(Stored dataset items)
▽

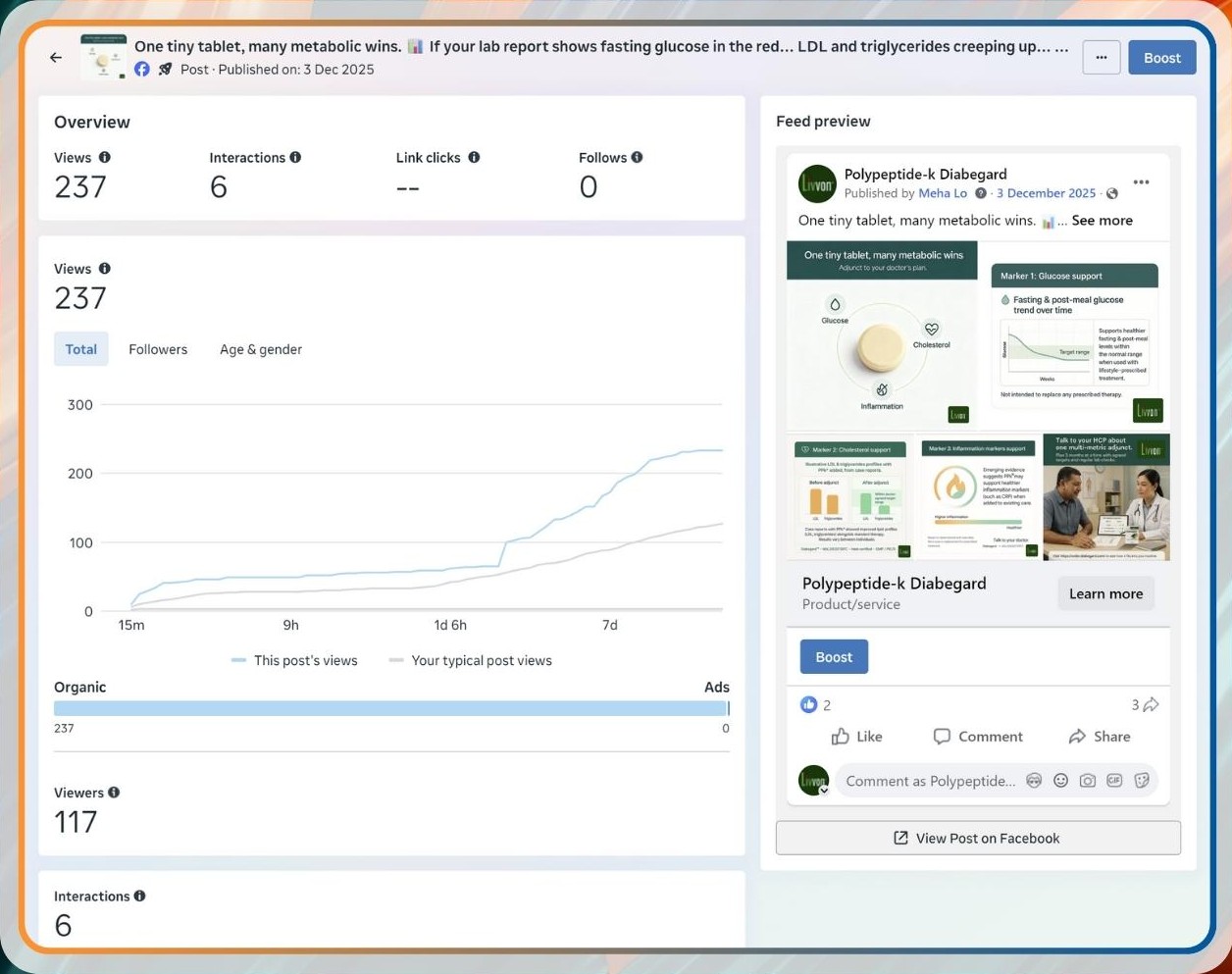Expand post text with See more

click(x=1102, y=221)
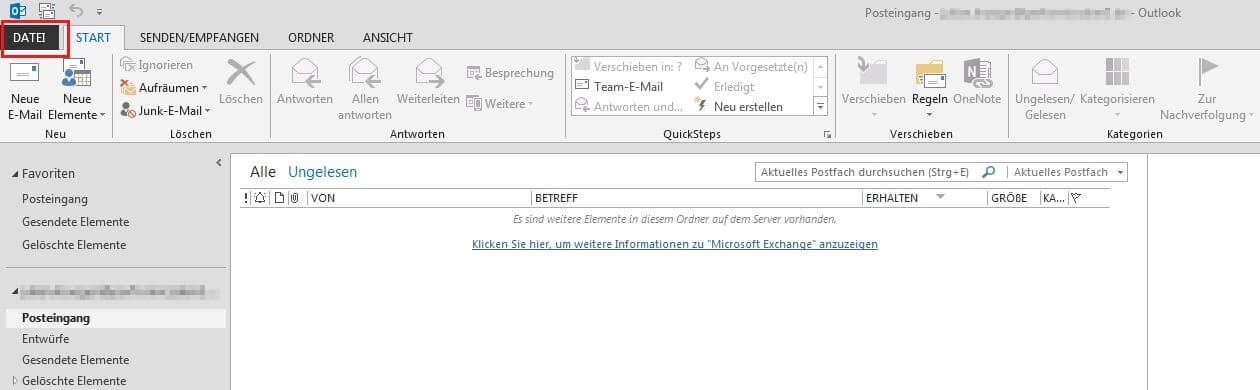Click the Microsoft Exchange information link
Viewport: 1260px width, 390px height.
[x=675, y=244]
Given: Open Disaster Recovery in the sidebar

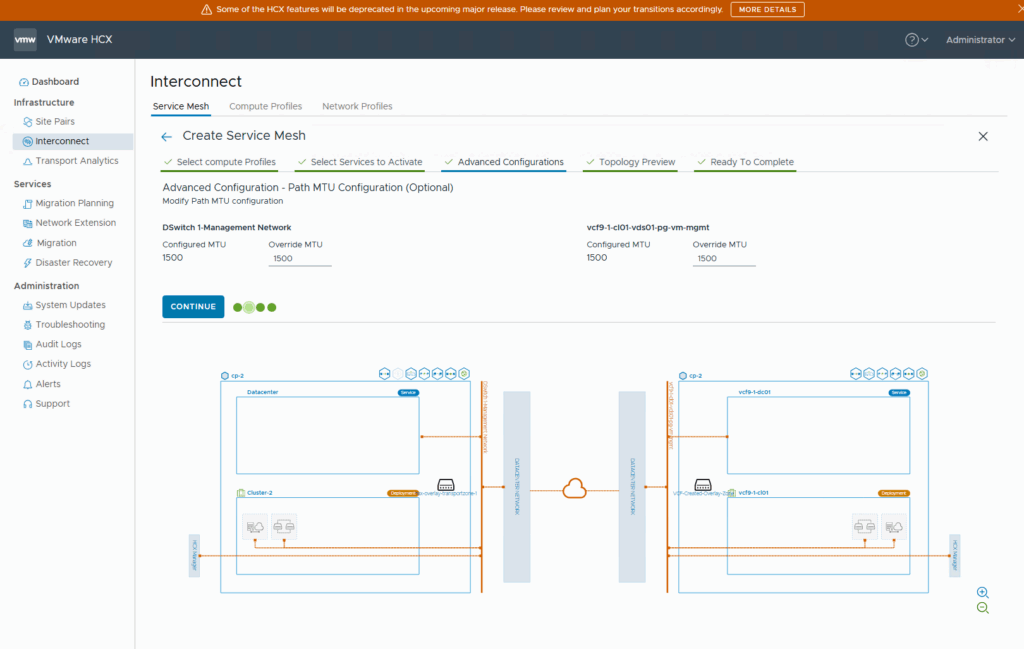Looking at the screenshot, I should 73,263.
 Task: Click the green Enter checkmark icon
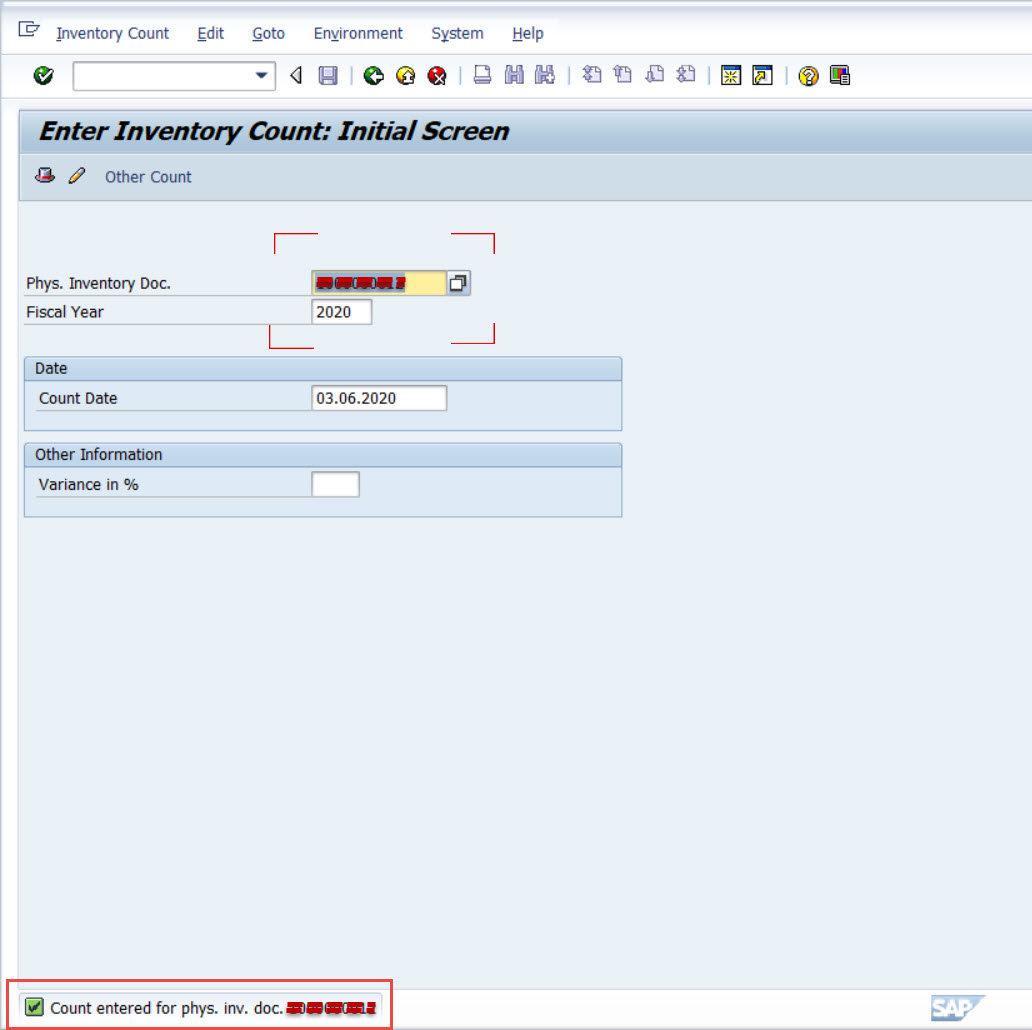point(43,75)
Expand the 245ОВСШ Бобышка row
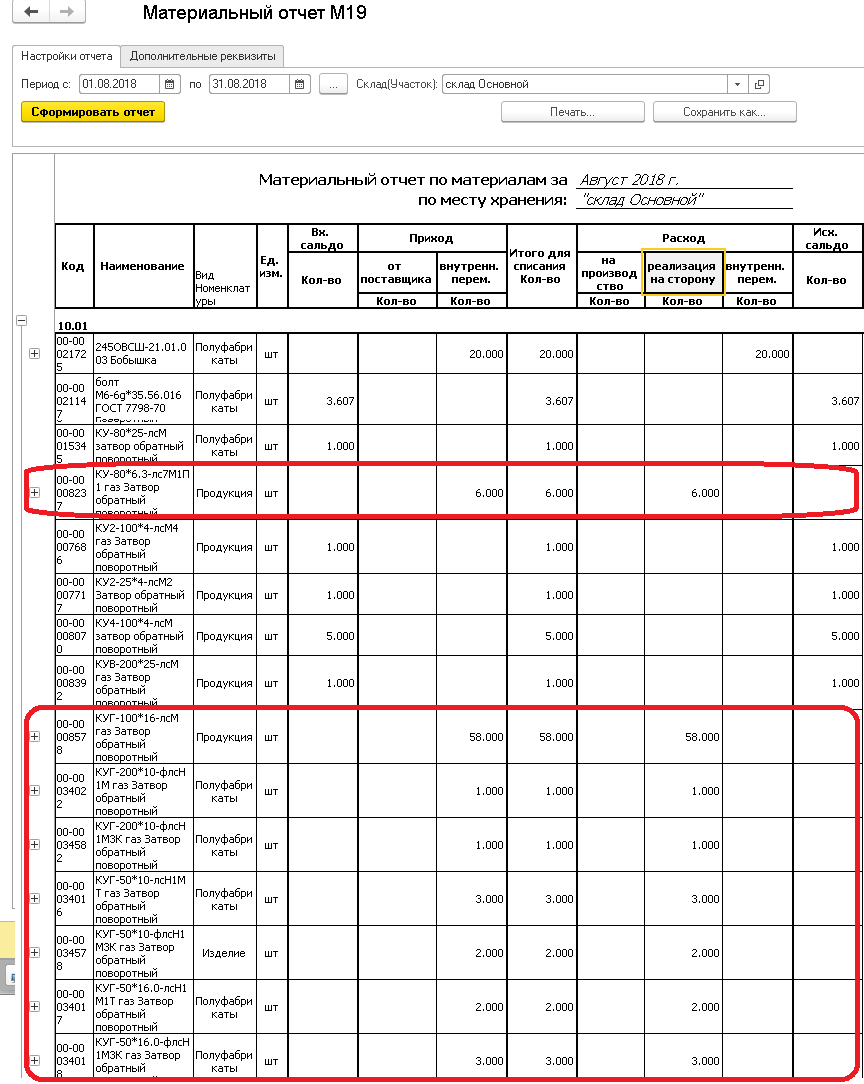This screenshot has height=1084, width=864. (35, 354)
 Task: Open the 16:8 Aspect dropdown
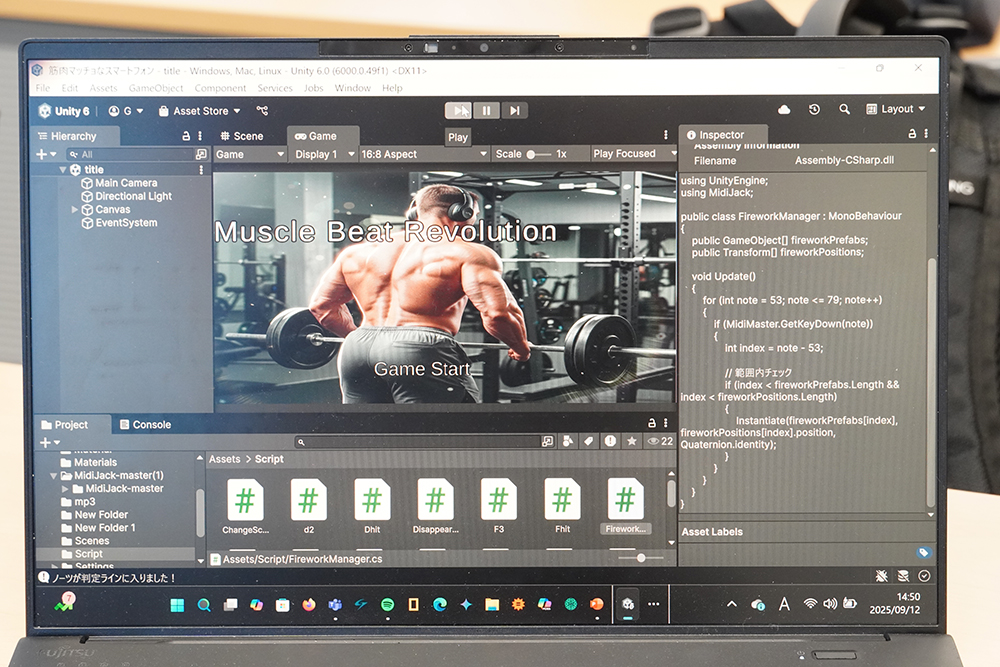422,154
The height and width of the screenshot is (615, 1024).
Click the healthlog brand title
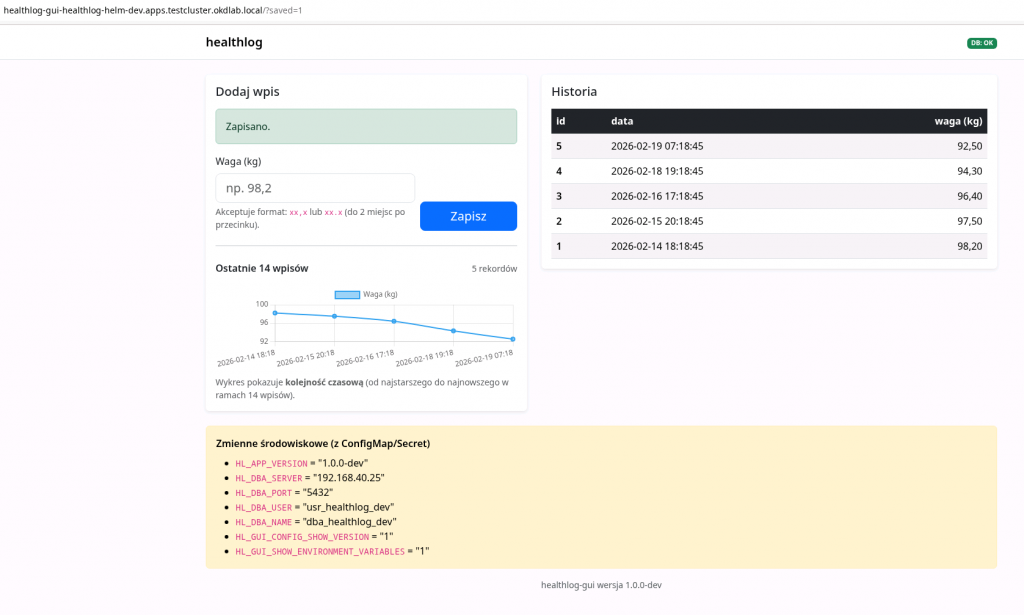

△

**Objective**
Can you rewrite all of the material above with "sidebar" swapped for "navigation menu" and nothing else altered? Omit the pictures from your version.

**The output**
Expand post text with See more

click(x=1102, y=221)
Click the Microsoft Exchange information link
Viewport: 1260px width, 390px height.
[x=675, y=244]
Given: Open Disaster Recovery in the navigation menu

Looking at the screenshot, I should 73,263.
 Task: Click the green Enter checkmark icon
point(43,75)
Expand the 245ОВСШ Бобышка row
This screenshot has height=1084, width=864. (35, 354)
 Task: Open the 16:8 Aspect dropdown
422,154
The height and width of the screenshot is (615, 1024).
Click the healthlog brand title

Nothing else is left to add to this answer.